Speaking of plagues, one of the dangers we are currently confronting in the wake of Covid-19 is the alarming consolidation of power centered on a few big companies and a small percentage of ridiculously wealthy multibillionaires. Income and wealth inequality is off the charts. Historically, when you have such a large discrepancy between the rich and poor, things don’t end up too well. It’s led to social unrest, guillotines, increases in mindless violence and the degradation of living conditions—sounds uncomfortably familiar, right?
The middle class and the poor have been hit the hardest. Meanwhile, the “Amazon recovery” has made feudal oligarchs, such as Jeff Bezos, even richer and their companies stronger. Amazon’s stock price has skyrocketed over 50% since the beginning of April. Amazon’s founder saw his wealth soar by an *additional* $30 billion dollars during the pandemic.
Small businesses that were deemed non-essential were forced to close down their operations. Many owners will never reopen again or recover their financial losses. More than 47 million Americans have filed for unemployment benefits since the Covid-19 outbreak started.

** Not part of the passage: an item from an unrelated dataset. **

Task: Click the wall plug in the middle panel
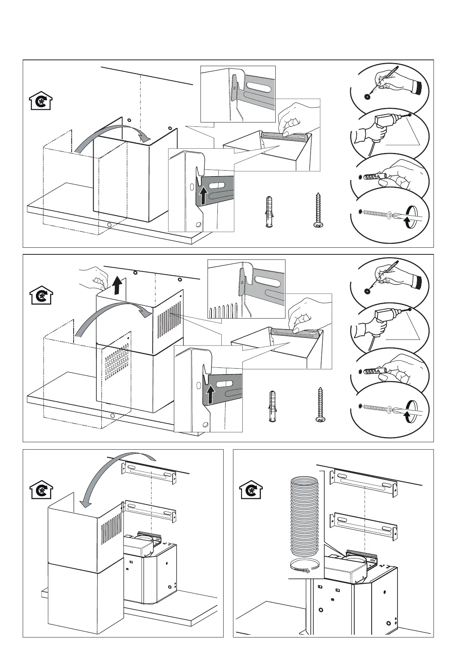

This bleak economy and job-loss crisis has made people worried about their financial futures. As reported in Bloomberg, Americans are no longer interested in going out and spending money. A survey of 2,200 adults in the United States reflected a newly emerged behavior. American consumers are buying less stuff. They’d rather save their money—afraid of what will happen next. There’s waning interest in public events and material objects. The study shows a new austerity—like squirrels hiding their nuts to get them through the cold winter. The American consumer is the biggest driver of the U.S. economy. If they continue boycotting buying things, it doesn’t bode well and foreshadows a new era of fear and frugality. Less spending means less money for businesses, which means less jobs and more layoffs.
Along with the bubonic plague, pitchfork-wielding protesters marched upon the wealthy enclaves of Hamptons estates calling out the uber-rich and pointing out ever increasing income inequality.
Ironically, hundreds of protestors paid visits to the palatial homes of some of the world’s wealthiest people, including ex-New York City Mayor and founder of Bloomberg (which sponsored the aforementioned study) Mike Bloomberg.
In the toney town of Southampton, the crowd chanted, “Tax the rich, not the poor!” Outside of Bloomberg’s $20 million mansion, he was called the real “looter.” The protestors claim, “It’s clear the real looters in New York are billionaires—and it’s time to make them pay their fair share so we can all thrive.” They propose raising taxes on the 118 billionaires that live in New York.
Alicé Nascimento, director of policy and research for New York Communities for Change, which helped organize the action, said, “Enough is enough—it’s time for New York state to raise taxes on the rich instead of cutting services for working people.” Members of the Shinnecock Indian Nation also took part in the protest. “Billionaires take our land to build golf courses and mansions, profit from the ravages of coronavirus, and exploit our labor.”